Much has been written about the fact that the speed of individual CPU cores isn’t increasing at the rate it did from 1980 through 2004 or so. Instead, chip makers are now turning to multi-core designs to boost performance. (See this brief primer from Jason Snell at Macworld.) Thus a lot of people have been asking whether Photoshop takes advantage of these new systems. The short answer is yes, Photoshop has included optimizations for multi-processor machines (of which multi-core systems are a type) for many years.
What may not be obvious to a non-engineer like me, however, is that not all operations can or should be split among multiple cores, as doing so can actually make them slower. Because memory bandwidth hasn’t kept pace with CPU speed (see Scott Byer’s 64-bit article for more info), the cost of moving data to and from each CPU can be significant. To borrow a factory metaphor from Photoshop co-architect Russell Williams, "The workers run out of materials & end up standing around." The memory bottleneck means that multi-core can’t make everything faster, and we’ll need to think about doing new kinds of processing specifically geared towards heavy computing/low memory usage.
Because Russell has forgotten more than I will ever know about this stuff, I’ve asked him to share some info and insights in the extended entry. Read on for more.
Intel-based architectures don’t necessarily add memory bandwidth as they add cores. A single CPU on a system with limited memory bandwidth can often
saturate the memory bandwidth if it just moves a big chunk of memory from here to there. It even has time to do several arithmetic operations in between and still saturate the memory. If your system is bandwidth-limited and the operation you want to do involves moving a big chunk of data (bigger than the caches) from here to there while doing a limited number of arithmetic operations on it, adding cores cannot speed it up no matter how clever the software is. Many Photoshop operations are in this category, for instance.

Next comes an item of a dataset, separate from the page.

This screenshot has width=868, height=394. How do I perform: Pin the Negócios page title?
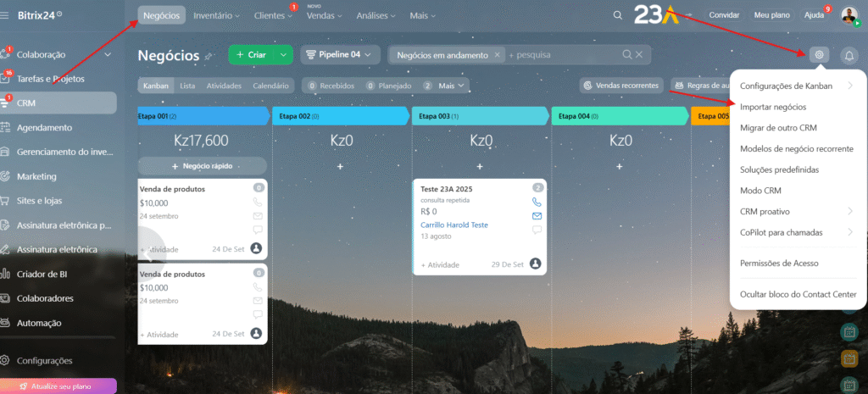click(209, 56)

AMD’s architecture adds memory bandwidth as you add CPU chips, but taking advantage of it can be dependent on placement of the data into different areas of physical RAM attached to the different chips. It doesn’t do any good if all your data gets put into one of the memory banks — then you’re right back where you started. So, the memory system and how it’s used will have a big effect on how many
things speed up when you add more cores to a computer.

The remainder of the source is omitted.